All Models are Wrong, Some are Useful: Model Selection with Limited Labels

The machine learning landscape is rich with pretrained models (or LoRas) available through platforms like Hugging Face, PyTorch Hub, and AutoML services. While this abundance of models is amazing, it poses an important challenge: how do we select the best model for a specific downstream task and dataset, especially when creating evaluation datasets by labeling new data is expensive?

Our paper “All models are wrong, some are useful: Model Selection with Limited Labels” accepted at AISTATS 2025 introduces Model Selector, a method designed to tackle this challenge head-on. It addresses the research question:

Given a pool of unlabeled data, how can we identify the most informative examples to label in order to select the best classifier for this data, both in a model-agnostic and label-efficient manner?
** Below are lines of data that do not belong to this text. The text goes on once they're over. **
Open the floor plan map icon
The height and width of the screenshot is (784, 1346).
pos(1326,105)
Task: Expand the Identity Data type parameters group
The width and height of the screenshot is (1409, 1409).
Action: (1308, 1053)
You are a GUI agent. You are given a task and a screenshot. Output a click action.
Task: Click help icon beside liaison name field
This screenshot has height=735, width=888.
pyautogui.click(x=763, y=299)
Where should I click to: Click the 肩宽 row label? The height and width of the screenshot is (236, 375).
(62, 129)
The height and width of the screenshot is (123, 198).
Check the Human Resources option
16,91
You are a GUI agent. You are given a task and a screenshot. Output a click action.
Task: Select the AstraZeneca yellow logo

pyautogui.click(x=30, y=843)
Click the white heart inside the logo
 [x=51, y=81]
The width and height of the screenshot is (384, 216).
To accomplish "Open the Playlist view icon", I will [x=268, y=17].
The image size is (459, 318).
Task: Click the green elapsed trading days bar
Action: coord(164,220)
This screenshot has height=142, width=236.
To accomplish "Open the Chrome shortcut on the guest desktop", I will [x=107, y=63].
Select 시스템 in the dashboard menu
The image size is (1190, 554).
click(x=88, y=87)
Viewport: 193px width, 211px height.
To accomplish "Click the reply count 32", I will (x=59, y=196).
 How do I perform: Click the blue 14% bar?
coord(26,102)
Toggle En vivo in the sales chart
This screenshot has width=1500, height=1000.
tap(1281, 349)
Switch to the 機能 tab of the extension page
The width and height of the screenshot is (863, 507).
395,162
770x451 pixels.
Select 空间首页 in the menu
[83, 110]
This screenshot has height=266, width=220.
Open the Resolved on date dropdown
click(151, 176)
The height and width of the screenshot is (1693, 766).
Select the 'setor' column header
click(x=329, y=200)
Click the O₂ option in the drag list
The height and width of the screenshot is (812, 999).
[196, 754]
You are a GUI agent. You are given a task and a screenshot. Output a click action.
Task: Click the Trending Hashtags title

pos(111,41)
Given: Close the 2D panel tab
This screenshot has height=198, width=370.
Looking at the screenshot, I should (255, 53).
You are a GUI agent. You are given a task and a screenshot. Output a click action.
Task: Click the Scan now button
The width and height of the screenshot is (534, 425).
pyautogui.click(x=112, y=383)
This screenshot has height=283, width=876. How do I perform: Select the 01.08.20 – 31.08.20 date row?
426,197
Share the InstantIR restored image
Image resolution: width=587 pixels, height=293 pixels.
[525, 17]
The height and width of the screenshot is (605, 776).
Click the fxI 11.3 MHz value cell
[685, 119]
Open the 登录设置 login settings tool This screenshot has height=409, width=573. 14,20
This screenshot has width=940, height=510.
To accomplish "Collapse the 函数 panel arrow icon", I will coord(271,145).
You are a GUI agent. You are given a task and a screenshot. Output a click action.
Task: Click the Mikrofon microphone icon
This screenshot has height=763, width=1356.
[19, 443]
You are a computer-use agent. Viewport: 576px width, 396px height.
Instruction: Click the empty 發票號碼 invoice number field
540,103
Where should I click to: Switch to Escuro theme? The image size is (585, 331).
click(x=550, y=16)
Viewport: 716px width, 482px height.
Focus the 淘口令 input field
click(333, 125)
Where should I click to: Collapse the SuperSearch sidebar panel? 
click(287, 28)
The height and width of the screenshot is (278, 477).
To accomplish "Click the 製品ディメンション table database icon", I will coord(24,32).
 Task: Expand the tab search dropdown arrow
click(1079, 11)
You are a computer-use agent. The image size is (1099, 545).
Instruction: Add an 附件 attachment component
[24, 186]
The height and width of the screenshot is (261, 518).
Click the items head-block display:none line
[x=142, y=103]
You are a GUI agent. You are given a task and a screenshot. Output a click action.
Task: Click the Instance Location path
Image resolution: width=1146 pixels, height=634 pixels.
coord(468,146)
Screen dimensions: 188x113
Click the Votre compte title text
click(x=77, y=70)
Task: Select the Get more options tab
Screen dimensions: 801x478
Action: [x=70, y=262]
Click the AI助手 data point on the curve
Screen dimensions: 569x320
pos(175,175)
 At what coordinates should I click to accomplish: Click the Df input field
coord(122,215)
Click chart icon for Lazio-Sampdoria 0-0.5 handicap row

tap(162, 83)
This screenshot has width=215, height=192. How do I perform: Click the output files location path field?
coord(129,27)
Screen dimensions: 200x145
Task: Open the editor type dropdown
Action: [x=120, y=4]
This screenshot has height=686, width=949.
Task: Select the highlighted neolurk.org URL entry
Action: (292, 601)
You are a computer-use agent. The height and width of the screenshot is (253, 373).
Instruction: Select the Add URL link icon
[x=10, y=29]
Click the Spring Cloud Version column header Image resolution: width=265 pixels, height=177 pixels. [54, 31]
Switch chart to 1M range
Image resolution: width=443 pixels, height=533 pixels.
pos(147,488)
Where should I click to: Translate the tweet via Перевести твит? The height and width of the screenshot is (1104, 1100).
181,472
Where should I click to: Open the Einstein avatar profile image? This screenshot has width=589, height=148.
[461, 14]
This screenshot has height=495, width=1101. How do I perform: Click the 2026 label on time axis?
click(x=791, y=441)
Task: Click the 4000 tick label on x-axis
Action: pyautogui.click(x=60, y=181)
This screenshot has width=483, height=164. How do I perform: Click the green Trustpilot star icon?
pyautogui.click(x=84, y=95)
This seems similar to active learning and/or active testing, but active model selection is a distinct task with its own unique challenges. Active learning focuses on improving a single model’s performance through strategic data labeling, while active testing aims to efficiently evaluate a model’s performance on a test set.

In contrast, active model selection aims to identify the best model from a pool of pre-existing candidates with minimal labeling effort. Rather than iteratively training or thoroughly testing a model, we’re trying to efficiently determine which already-trained model performs best on our target data distribution through selective and strategic labeling of informative examples.

Model Selector offers a principled approach to minimize the labeling effort required to identify the optimal pretrained classifier from a given collection for a specific target dataset. It operates in a pool-based setting, assuming access to a large set of unlabeled target data but only a small budget for acquiring labels.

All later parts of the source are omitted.